By Greg Goebel  -- Reprinted from Anglicanpastor.com

What is Epiphany?

Epiphany is a Christian feast day celebrated on January 6 every year. It’s also known as “Three Kings’ Day.”

The Christian year begins with the season of Advent, which leads up to Christmas on December 25.

Then come the 12 Days of Christmas (Dec. 25–Jan. 5), which lead to the feast of Epiphany on January 6.

Epiphany begins the season of “Epiphanytide” or “The Season after Epiphany.” Depending on whom you ask, this season

  1. Lasts until the feast of the Presentation of Our Lord Jesus Christ [at the Temple] (AKA Candlemas) on February 2 (40 days inclusive after Christmas, when, according to Leviticus 12:1–8, Mary would have to be ritually purified after childbirth). OR

  2. Goes until Ash Wednesday, the beginning of Lent.​

Why is it called “Epiphany”?

“Epiphany” comes from the Greek epiphaneia, meaning “manifestation” or “appearance.”

In 2 Timothy 1:9–10, the word is used to refer to the manifestation of Jesus Christ:

This grace was given us in Christ Jesus before the beginning of time, but it has now been revealed through the appearing of our Savior, Christ Jesus, who has destroyed death and has brought life and immortality to light through the gospel (NIV).

In the context of the Church year, Epiphany refers to the appearance of Jesus Christ as the savior of the world—of Israel and the Gentiles.

For this reason, Epiphany is commonly associated with the visitation of the Magi (or “wise men”), who were almost certainly Gentiles, in Matthew 2:1–12.

The Church has long viewed the Magi finding Jesus (thanks to the leading light of a star) as a fulfillment of the prophecy of Isaiah 60:1–3, particularly verse 3:

Arise, shine; for your light has come,
and the glory of the Lord has risen upon you.
For darkness shall cover the earth,
and thick darkness the peoples;
but the Lord will arise upon you,
and his glory will appear over you.
Nations shall come to your light,
and kings to the brightness of your dawn.

 

Note that, in addition to the coming of the Magi, Jesus’s baptism and his changing water into wine at the wedding in Cana are also commonly associated with Epiphany.

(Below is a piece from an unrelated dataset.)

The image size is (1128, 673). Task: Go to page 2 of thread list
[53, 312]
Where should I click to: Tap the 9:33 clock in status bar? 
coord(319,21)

These are two other “manifestations” of Christ’s glory.

Though the Season after Epiphany is one of two periods in the Church calendar known as “ordinary time,” there’s nothing unimportant or boring about it! As Greg Goebel reminds us, during Epiphany we focus on “the mission of the Church to reach all the peoples of the earth, and the great gift of God’s grace in revealing healing truth and light to the world.”

 

What are some common practices during Epiphany?

Turns out, worldwide, there are a TON of common practices for Epiphany. Just take a look at the Wikipedia page for Epiphany to see what I mean.

For the sake of brevity, I’ll just mention two.

First, Twelfth Night celebrations are rather common to mark the conclusion of the 12 Days of Christmas. This is time to sing Christmas carols, have one’s house blessed, and (often) to then take Christmas decorations down.

Second, there’s often some kind of special cake that goes along with Epiphany celebration. These are often called “King Cakes,” and they usually contain certain items (such as a miniature figurine of the baby Jesus) that give the finder certain privileges or obligations.

So, for example, at my local church at Epiphany, we eat King Cakes, which we call “Rosca (de Reyes)” (“ring of the kings”) containing plastic figurines of baby Jesus. Whoever finds a baby Jesus in their piece of cake has to bake cookies for the annual church business meeting, which is held in early February around the feast of the Presentation.